YPF SA has given Exmar written notification of force majeure under the charter and services agreements between the two companies regarding 500,000-tonne/year Tango floating LNG (FLNG) plant, stationed in Bahia Blanca, Argentina. YPF claimed that effects of the COVID-19 pandemic both worldwide and in Argentina have hindered its ability to perform its obligations under the agreements, including its ability to pay the invoices due for services performed since second-half March 2020.

Tango FLNG shipped its first commercial cargo in November 2019, with plans to ship as many as eight LNG cargoes per year over 10 years.

YPF has two LNG carriers on charter to ship Tango’s output, one from Exmar and one from Excelerate Energy LP.

According to Exmar’s first-quarter 2020 results, Tango FLNG contributed 36% of the company’s earnings before interest, taxes, depreciation, and amortization. Exmar considers the force majeure notice to be unlawful and said it is considering its best option to defend its interests. The company added that its current forecast liquidity is not at risk until end-2020.

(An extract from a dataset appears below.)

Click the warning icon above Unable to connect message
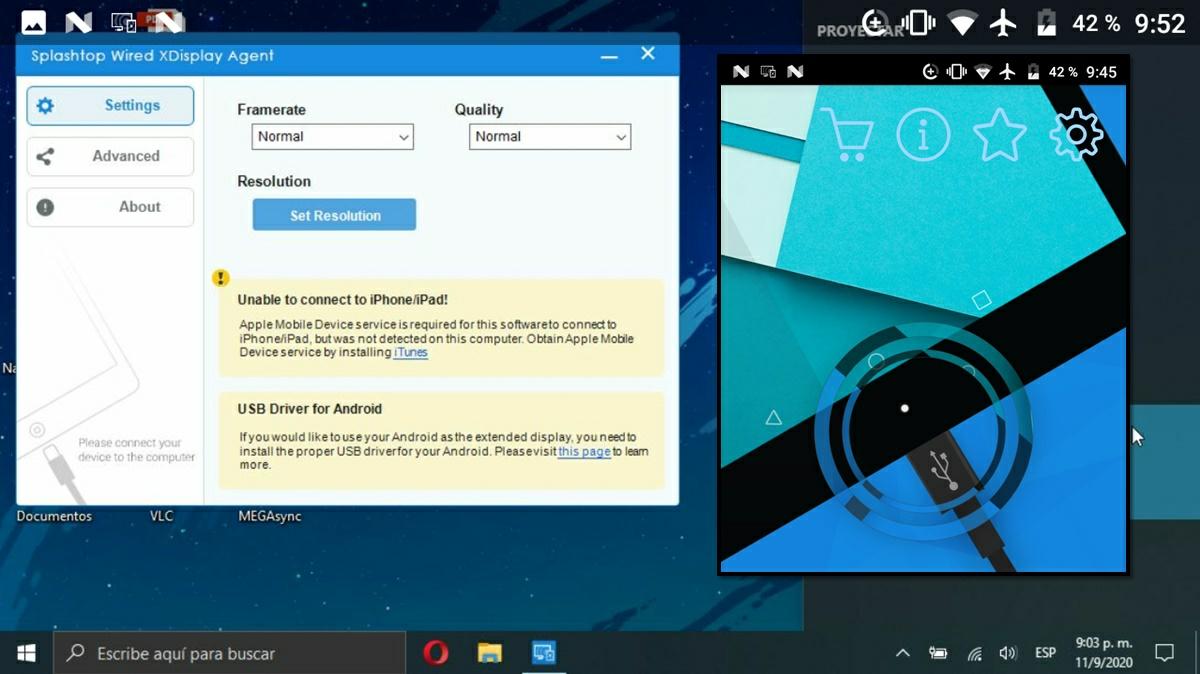The image size is (1200, 674). [x=221, y=277]
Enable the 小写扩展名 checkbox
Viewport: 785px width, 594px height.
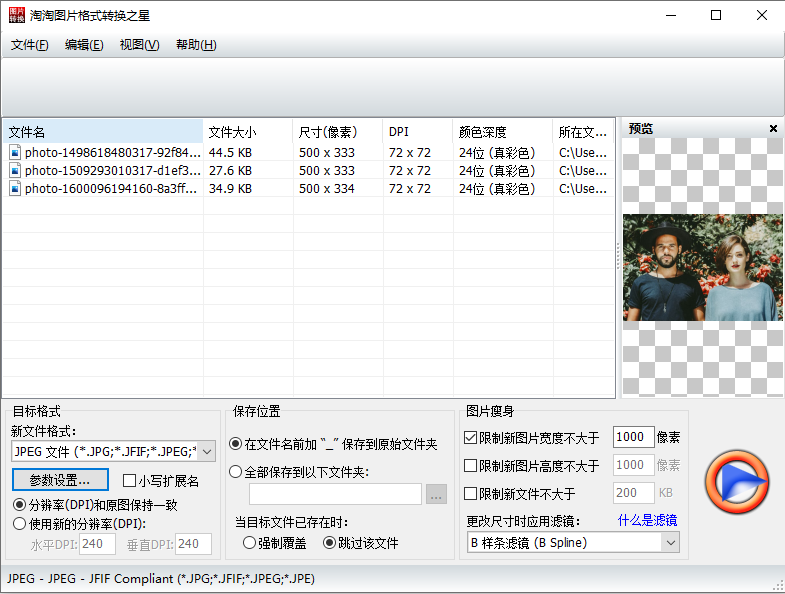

Align Midstream completes Haynesville gathering line 

Align Midstream Partners II LLC, Dallas, has completed the TOPS pipeline and formed a joint venture in the pipeline with Sabine Oil & Gas Corp., a fully owned subsidiary of Osaka Gas USA Corp. TOPS is a 30-mile, 16-in. OD natural gas gathering pipeline in the Carthage, Tex., area with interconnections to bring Haynesville shale production to downstream markets.

The transaction marks Osaka Gas USA’s first US midstream acquisition.

Align Midstream and Elevate Midstream Partners LLC in 2019 combined their respective East Texas asset bases. Both companies are backed by Tailwater Capital.

Sabine Oil & Gas Holdings Inc. in 2019 sold Sabine Oil & Gas Corp. to Osaka Gas USA, a subsidiary of Osaka Gas.